Próba obrotowego backfistu w wykonaniu Meraba. Obaj bardzo spokojnie, w końcu Dodson ruszył z ciosami, jednak dobrze odskoczył Dvalshvili. Próba sierpowego w wykonaniu Meraba. Przestrzelone kopnięcie frontalne Meraba, dwa prawe proste w powietrze Johna. W końcu Dvalshvili ruszył po sprowadzenie, jednak Dodson szybko wstał. Kolana na udo, próba obalenia, jednak ponownie nieudana. Kontrola pleców w wykonaniu Meraba, mnóstwo kolan na tułów. Lewy sierpowy Dvalshviliego na rozerwanie klinczu. Wysokie kopnięcie Dodsona na zakończenie starcia nr 1.

Runda 2:

Zdecydowanie bardziej agresywny Dodson w drugiej odsłonie walki. Kilka akcji w stójce, piękne wyniesienie w wykonaniu Meraba, grzmotnięcie o ziemię rywalem, jednak ten szybko wstał. Mocny prawy sierpowy po stronie Dvalishviliego. Kolejna próba wyniesienia, jednak John bez problemu powrócił do stójki. Merab podkręcił tempo pod koniec rundy, na co Dodson odpowiedział tym samym. Desperackie zanurkowanie pod ciosem w wykonaniu Dvalishviliego.

Runda 3:

Dobry cios Dodsona. Mocny prawy w wykonaniu Dvalishiliego. Spadek tempa był zdecydowanie widoczny.
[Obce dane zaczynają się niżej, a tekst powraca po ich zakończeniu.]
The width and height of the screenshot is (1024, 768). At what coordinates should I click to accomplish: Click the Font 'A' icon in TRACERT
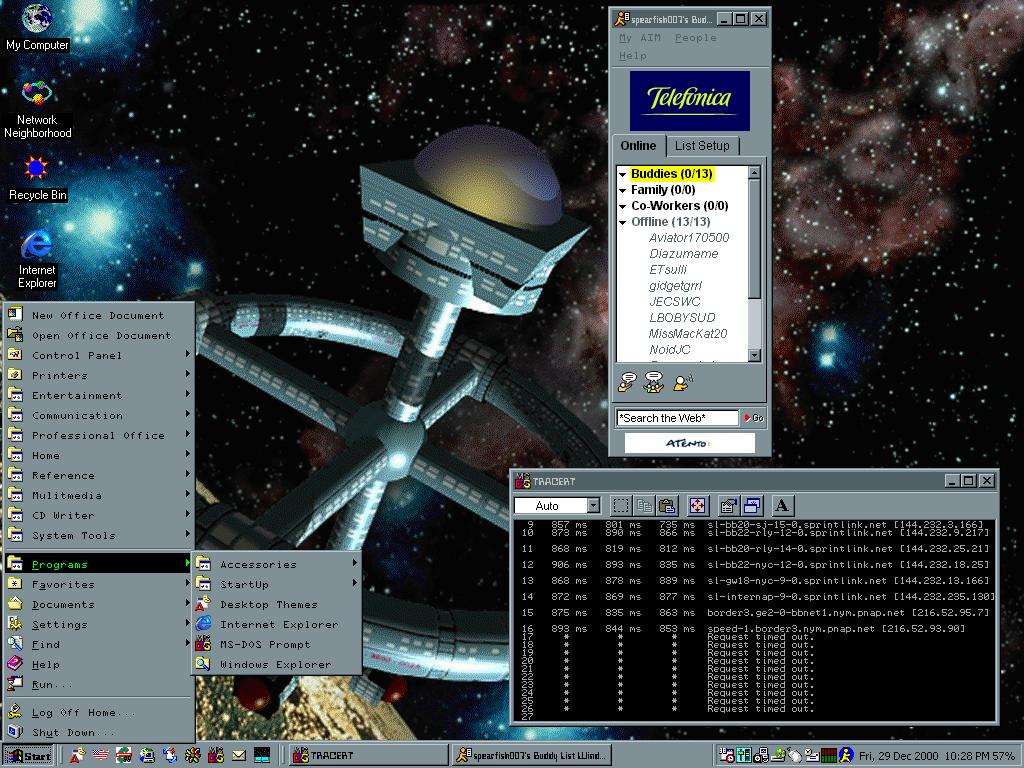click(x=782, y=506)
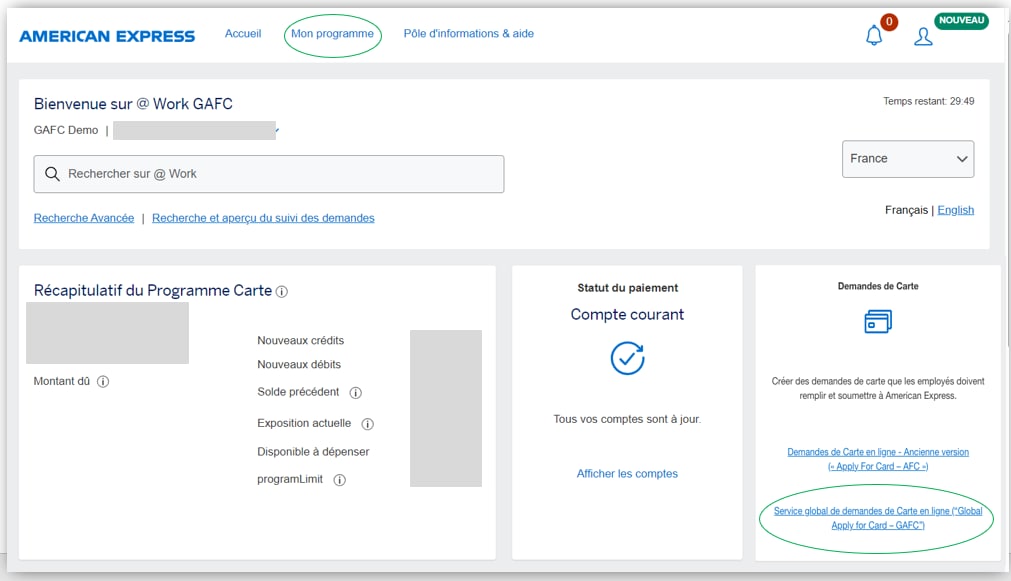Image resolution: width=1011 pixels, height=581 pixels.
Task: Click the Afficher les comptes link
Action: (x=627, y=474)
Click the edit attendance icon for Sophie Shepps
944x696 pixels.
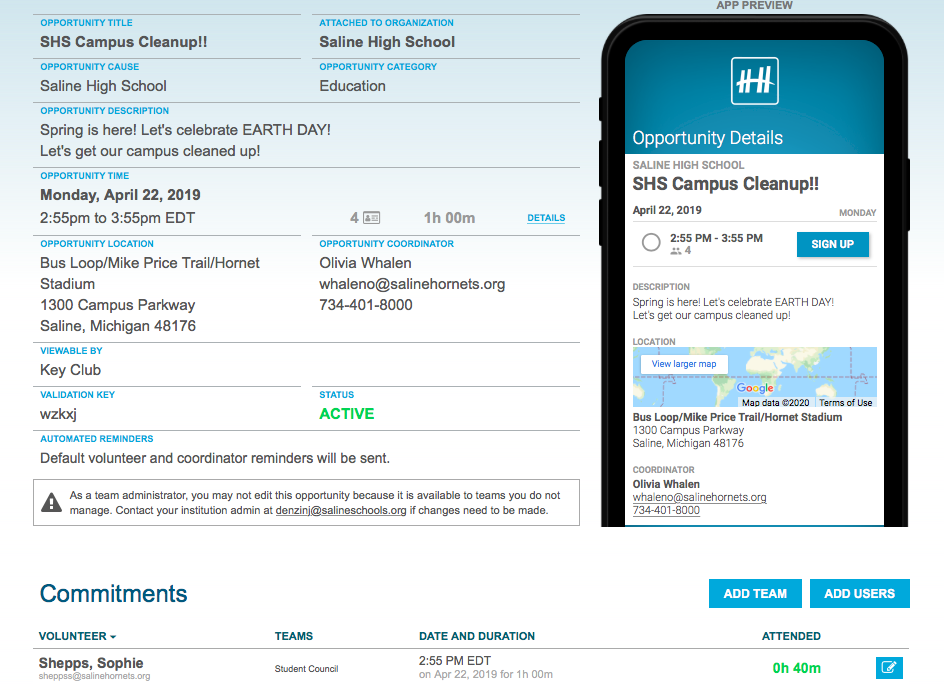pyautogui.click(x=889, y=668)
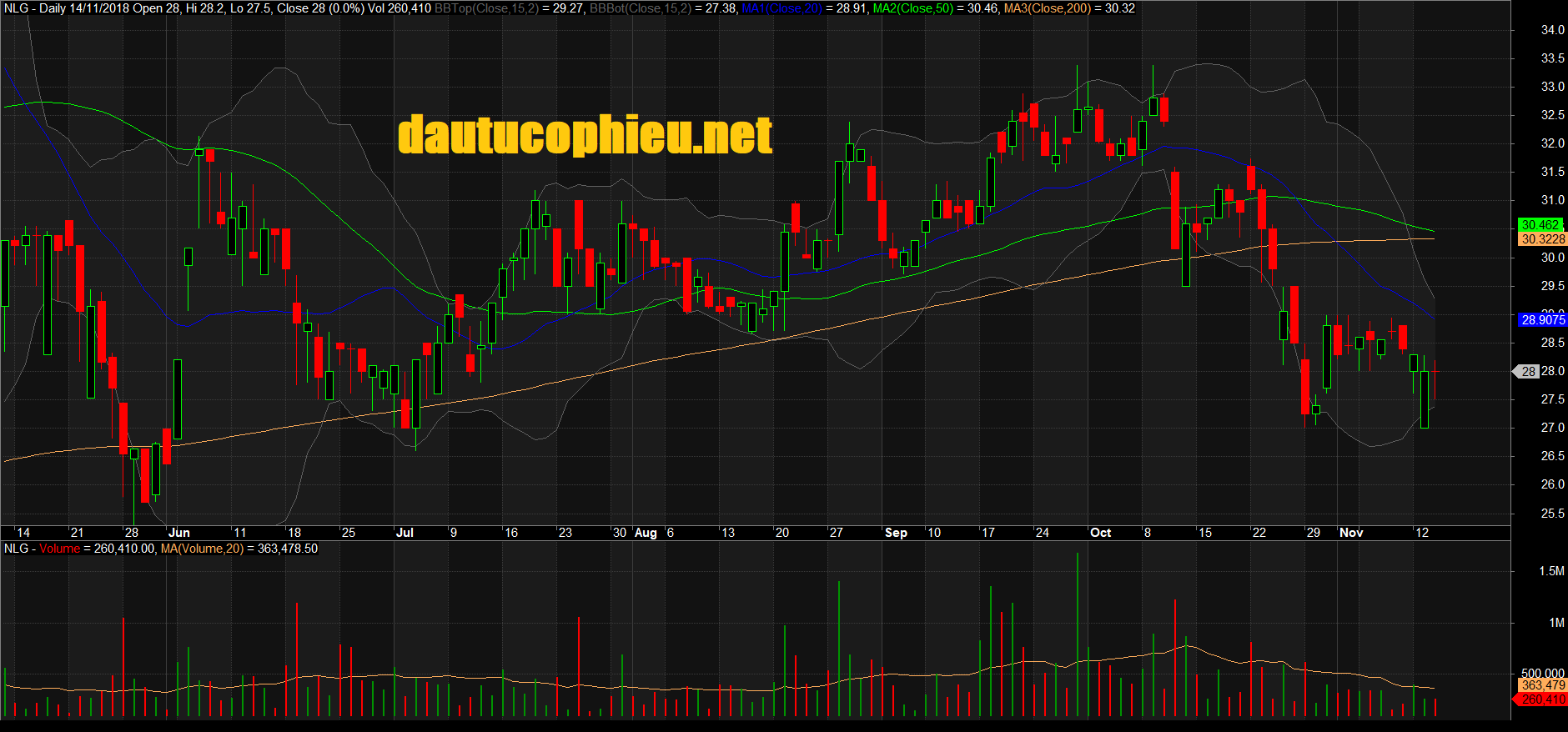Select the Sep label on the time axis
Image resolution: width=1568 pixels, height=732 pixels.
pyautogui.click(x=896, y=533)
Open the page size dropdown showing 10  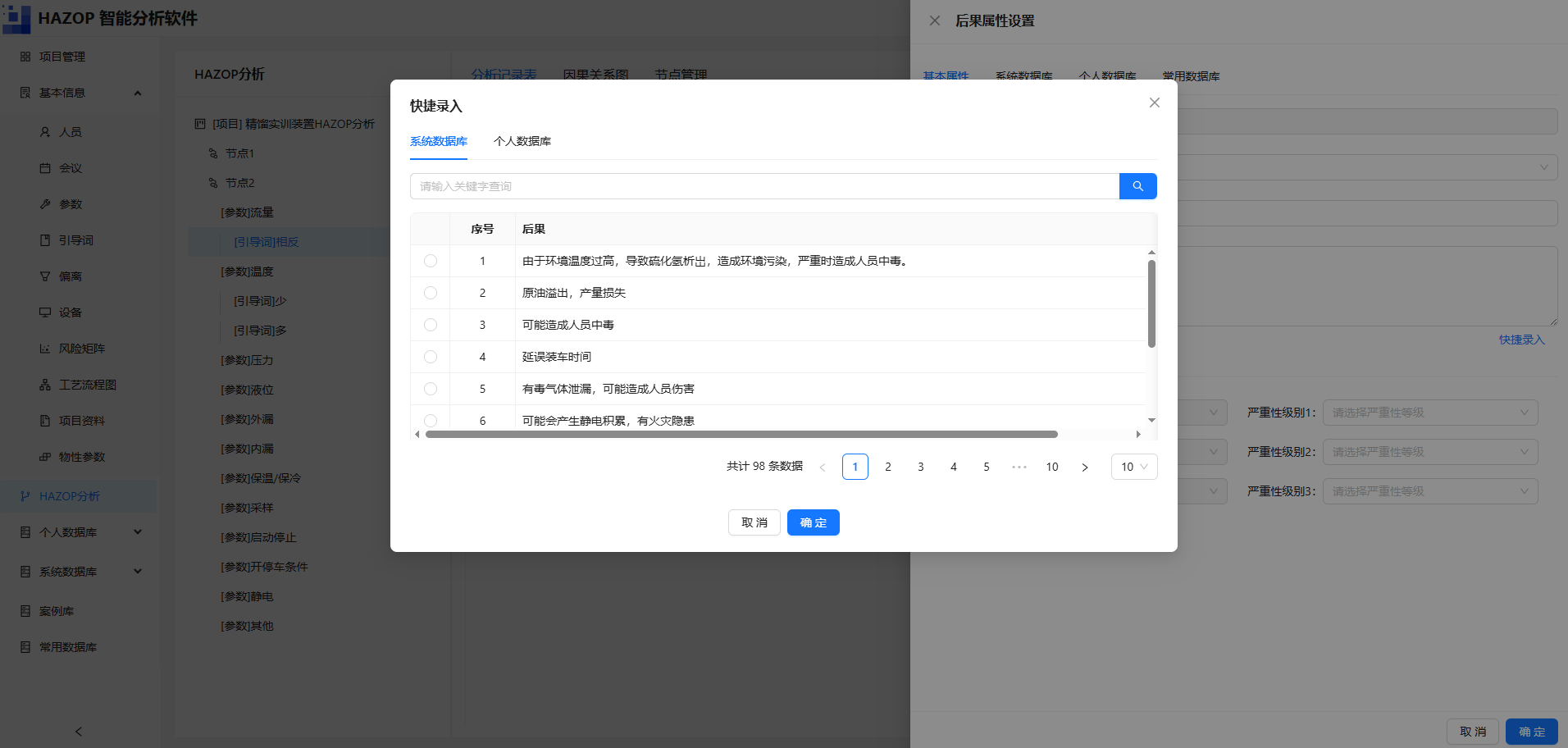(1134, 467)
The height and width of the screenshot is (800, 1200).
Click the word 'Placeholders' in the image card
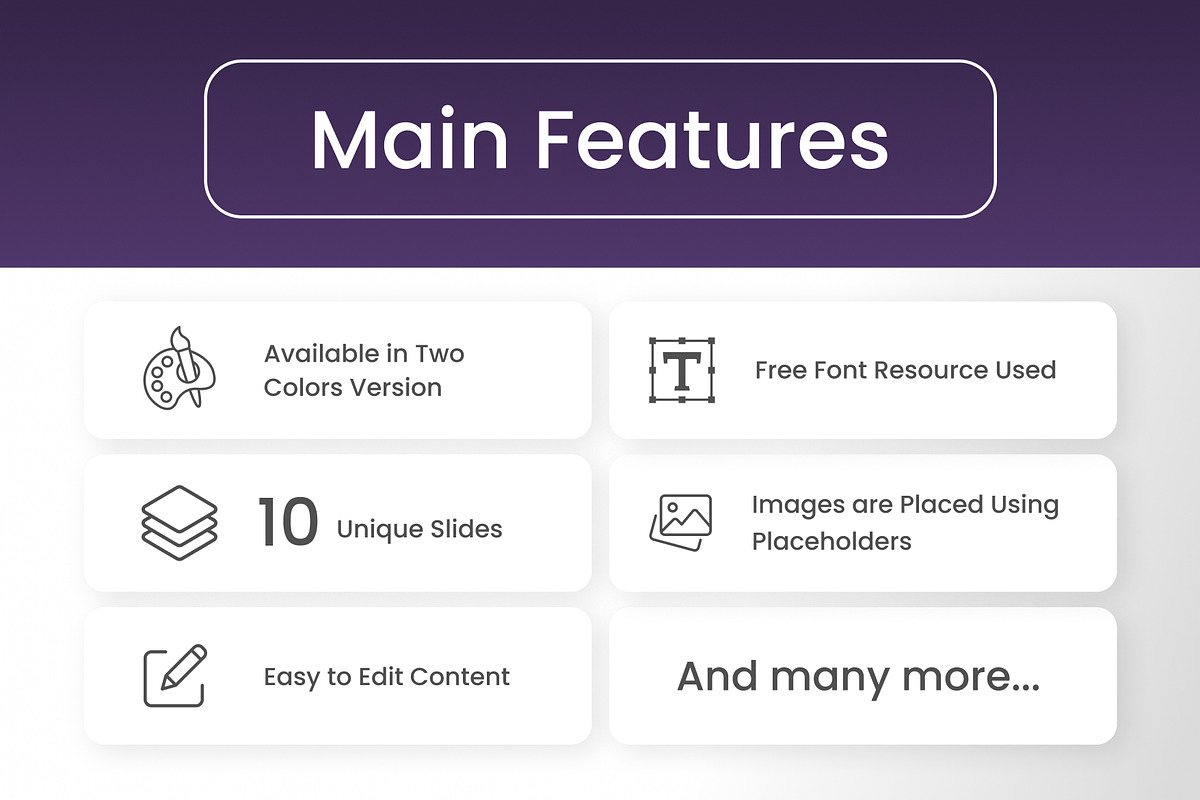(x=832, y=542)
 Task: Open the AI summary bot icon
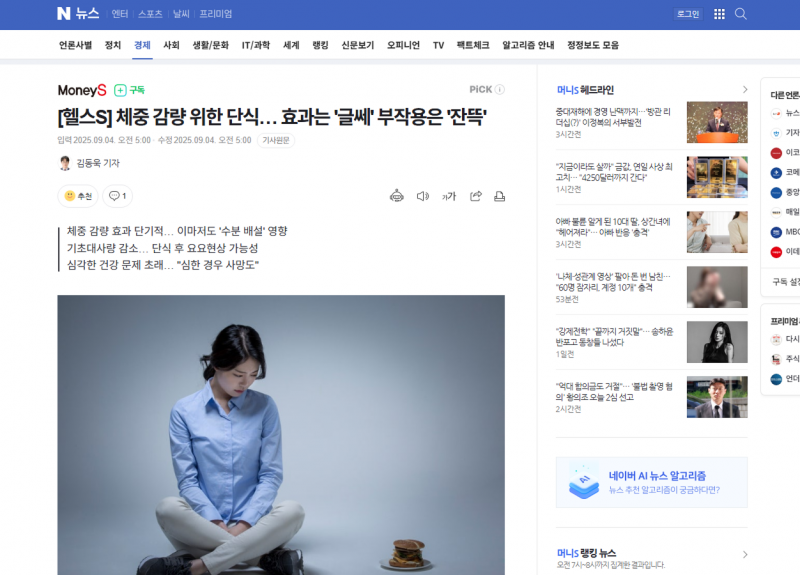(396, 196)
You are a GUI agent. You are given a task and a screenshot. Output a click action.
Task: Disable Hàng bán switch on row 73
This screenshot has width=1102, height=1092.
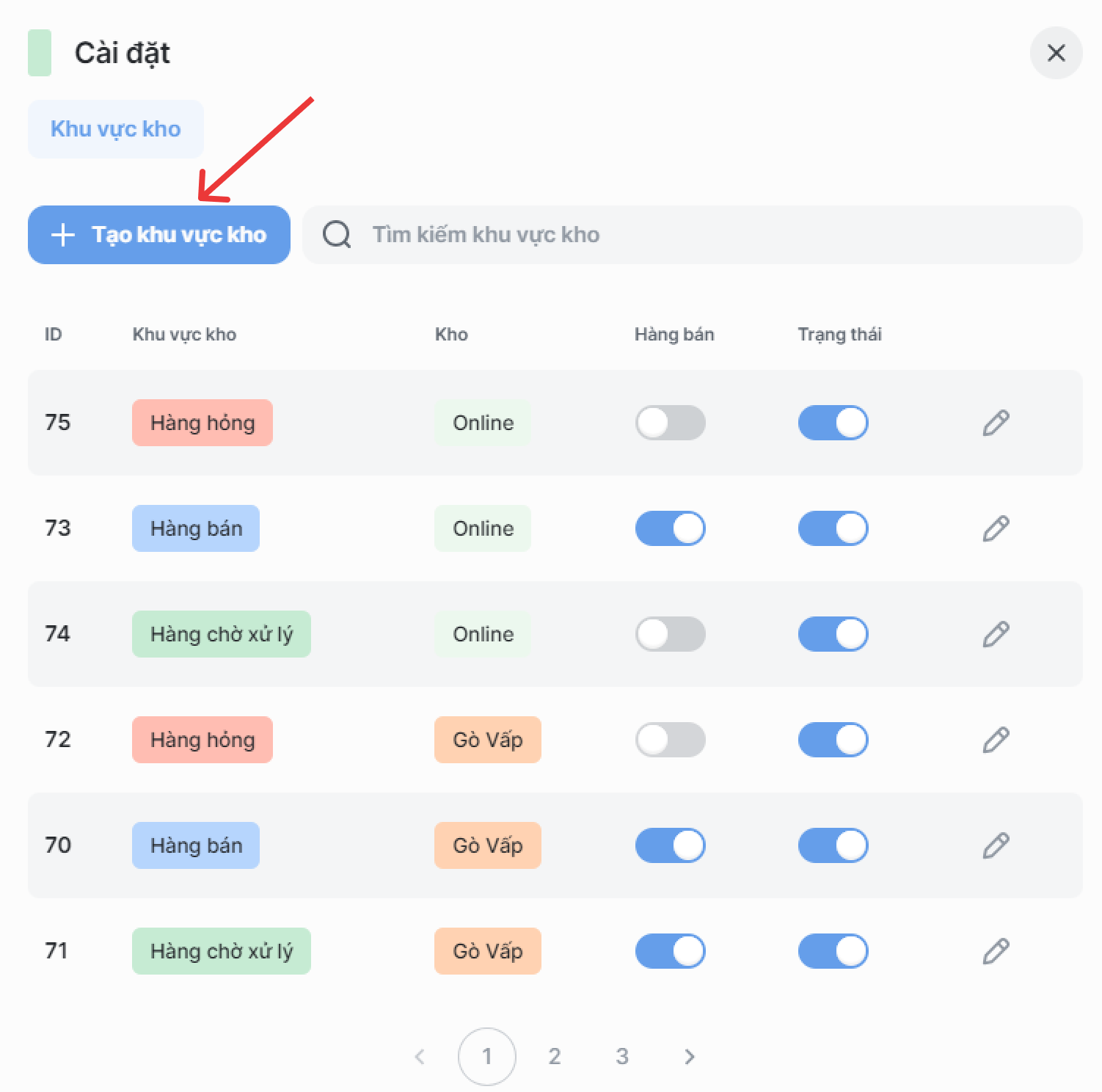point(670,528)
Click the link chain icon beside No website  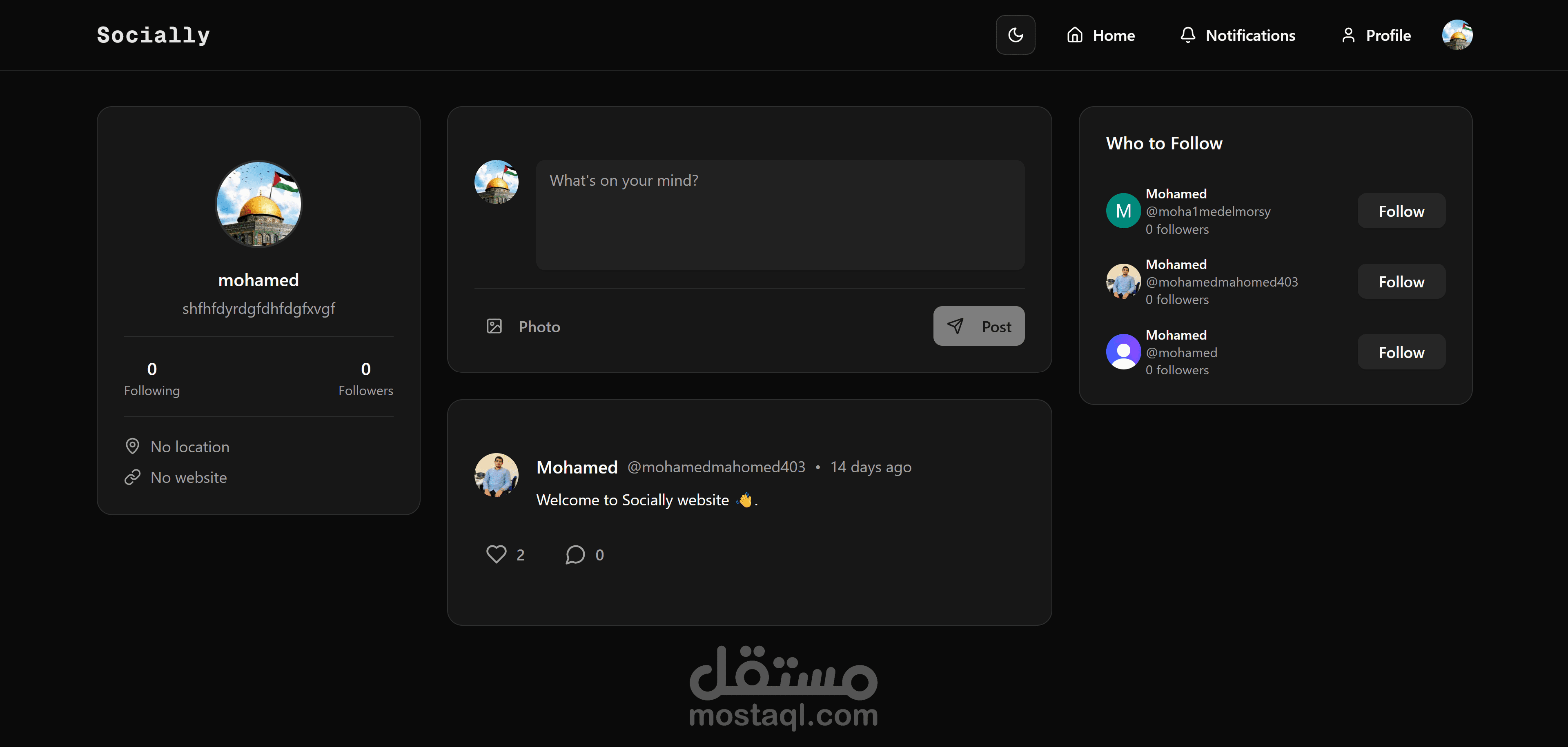(x=132, y=478)
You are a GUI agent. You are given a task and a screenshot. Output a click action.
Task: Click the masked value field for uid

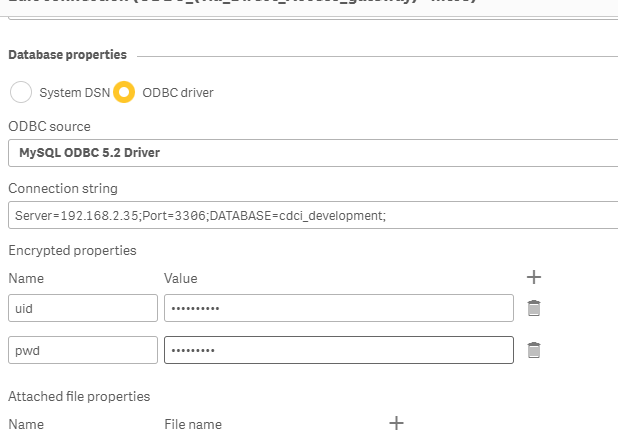tap(338, 308)
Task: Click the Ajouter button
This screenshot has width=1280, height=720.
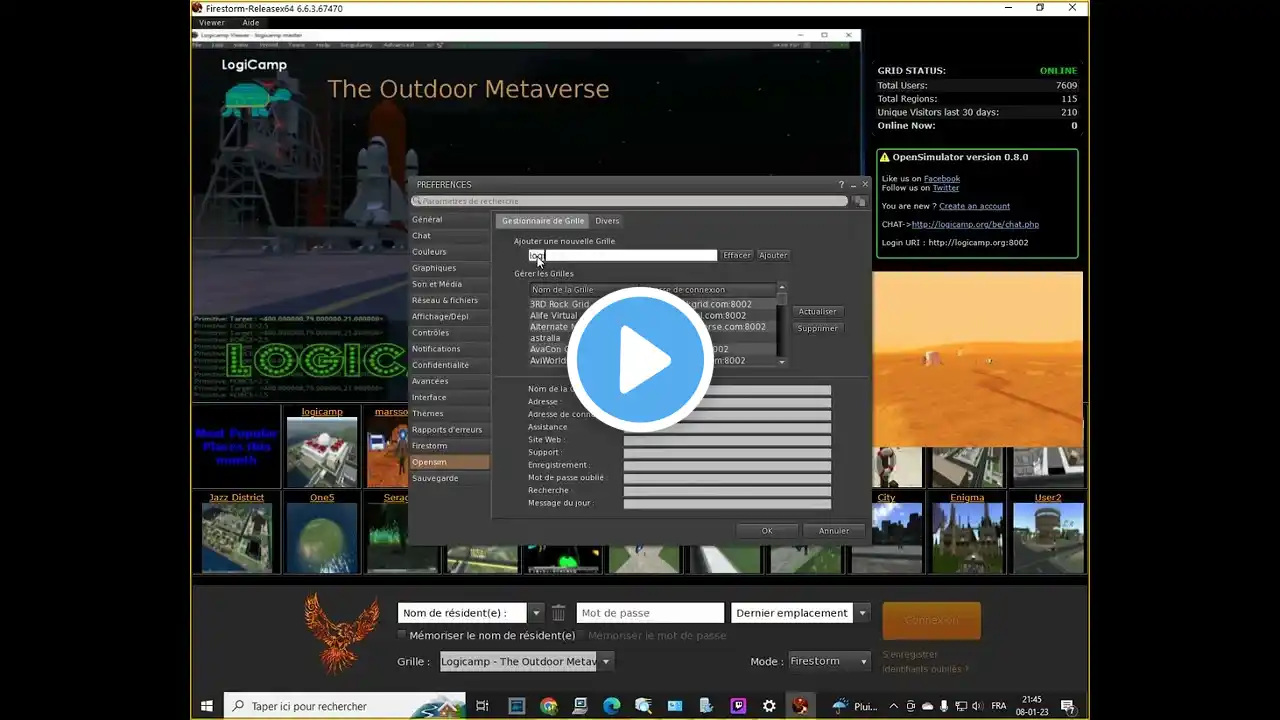Action: [773, 255]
Kolejna próba wyniesienia i haczenia po stronie Meraba. Gruzin zaprzęgnął do działania pięści, spychając przeciwnika na siatkę. Doskonały prawy Meraba, zachwiał nieco Johnem. Kolejna próba sprowadzenia po stronie Dvalishilivego, jednak po raz kolejny nieskuteczna. Klincz pod siatką, kilka krótkich ciosów. Presja po stronie Gruzina.

Sędziowie jednogłośnie wskazali Meraba Dvalishiliego jako zwycięzcę, punktując 3x 30-27.